Про Кинга и Мандельштама и про помидоры

Снова про нового Кинга нашего.
В повести «Жизнь Чака», смыслы которой в том, что когда умирает человек, умирает весь мир, и что все в мире взаимосвязано, Стивен мельком замечает, что танцевальные туфли главного героя «черные, как полночь в Москве».
При этом герою 12 лет, он где-то 1981 года рождения, и мы помним, что полночи в Москве в 1993 году действительно были максимально темные. Разруха. Веселые 90-е. Мастер, мастер во всем. Даже в проходной метафоре.
Прочел я это сегодня, в День рождения Осипа Мандельштама. У которого есть крутейшее стихотворение «Полночь в Москве». Оно ниже, прочтите, оно поможет пережить Крещенские внезапные морозы. Летнее, душное, как многие стихи Мандельштама, избыточно красивое.
А при чем тут помидоры на картинке, спросите вы? При том, что они называются «Полночь в Москве». Как у Кинга. Ну или как у Мандельштама.
Обещанный стих.
Полночь в Москве. Роскошно буддийское лето.
С дроботом мелким расходятся улицы в чоботах узких железных.

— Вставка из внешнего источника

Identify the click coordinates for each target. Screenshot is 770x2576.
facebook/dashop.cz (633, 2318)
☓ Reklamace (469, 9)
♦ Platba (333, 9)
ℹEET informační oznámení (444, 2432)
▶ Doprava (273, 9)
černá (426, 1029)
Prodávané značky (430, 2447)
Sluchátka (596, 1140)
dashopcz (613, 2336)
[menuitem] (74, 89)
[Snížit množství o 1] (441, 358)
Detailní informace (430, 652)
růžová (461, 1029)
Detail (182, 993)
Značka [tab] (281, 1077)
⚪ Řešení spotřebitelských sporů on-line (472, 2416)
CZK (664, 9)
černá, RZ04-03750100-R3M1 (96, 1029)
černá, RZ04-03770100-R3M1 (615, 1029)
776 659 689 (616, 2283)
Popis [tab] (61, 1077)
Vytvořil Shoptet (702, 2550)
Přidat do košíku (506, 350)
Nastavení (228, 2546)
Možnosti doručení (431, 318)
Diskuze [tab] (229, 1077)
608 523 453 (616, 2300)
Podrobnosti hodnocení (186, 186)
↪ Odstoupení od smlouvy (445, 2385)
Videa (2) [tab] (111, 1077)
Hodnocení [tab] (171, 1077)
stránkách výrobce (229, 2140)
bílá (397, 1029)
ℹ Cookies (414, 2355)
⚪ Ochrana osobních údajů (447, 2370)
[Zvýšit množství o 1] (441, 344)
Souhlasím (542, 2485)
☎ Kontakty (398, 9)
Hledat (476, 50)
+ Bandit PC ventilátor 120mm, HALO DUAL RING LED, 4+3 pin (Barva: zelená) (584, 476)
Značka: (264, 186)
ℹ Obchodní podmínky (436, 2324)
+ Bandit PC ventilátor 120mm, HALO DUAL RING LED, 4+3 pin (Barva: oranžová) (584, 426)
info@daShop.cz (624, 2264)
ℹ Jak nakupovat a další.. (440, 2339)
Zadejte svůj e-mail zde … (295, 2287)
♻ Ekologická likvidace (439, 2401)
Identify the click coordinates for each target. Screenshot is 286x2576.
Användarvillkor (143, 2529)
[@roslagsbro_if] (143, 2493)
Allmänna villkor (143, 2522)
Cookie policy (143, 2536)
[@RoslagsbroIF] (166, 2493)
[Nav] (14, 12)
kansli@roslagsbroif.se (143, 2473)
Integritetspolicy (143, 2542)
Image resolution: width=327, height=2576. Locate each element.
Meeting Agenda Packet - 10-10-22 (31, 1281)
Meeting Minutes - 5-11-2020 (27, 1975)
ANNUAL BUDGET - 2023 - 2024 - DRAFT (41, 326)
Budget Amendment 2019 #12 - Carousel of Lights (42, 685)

В черной оспе блаженствуют кольца бульваров...
Нет на Москву и ночью угомону,
Когда покой бежит из-под копыт...
Ты скажешь — где-то там на полигоне
Два клоуна засели — Бим и Бом,
И в ход пошли гребенки, молоточки,
То слышится гармоника губная,
То детское молочное пьянино:
— До-ре-ми-фа
И соль-фа-ми-ре-до.
Бывало, я, как помоложе, выйду
В проклеенном резиновом пальто
В широкую разлапицу бульваров,
Где спичечные ножки цыганочки в подоле бьются длинном,
Где арестованный медведь гуляет —
Самой природы вечный меньшевик.
И пахло до отказу лавровишней...
Куда же ты? Ни лавров нет, ни вишен...
Я подтяну бутылочную гирьку
Кухонных крупно скачущих часов.
Уж до чего шероховато время,
А все-таки люблю за хвост его ловить,
Ведь в беге собственном оно не виновато
Да, кажется, чуть-чуть жуликовато...
Чур, не просить, не жаловаться! Цыц!
Не хныкать —
для того ли разночинцы
Рассохлые топтали сапоги, чтоб я теперь их предал?
Мы умрем как пехотинцы,
Но не прославим ни хищи, ни поденщины, ни лжи.
Есть у нас паутинка шотландского старого пледа.
Ты меня им укроешь, как флагом военным, когда я умру.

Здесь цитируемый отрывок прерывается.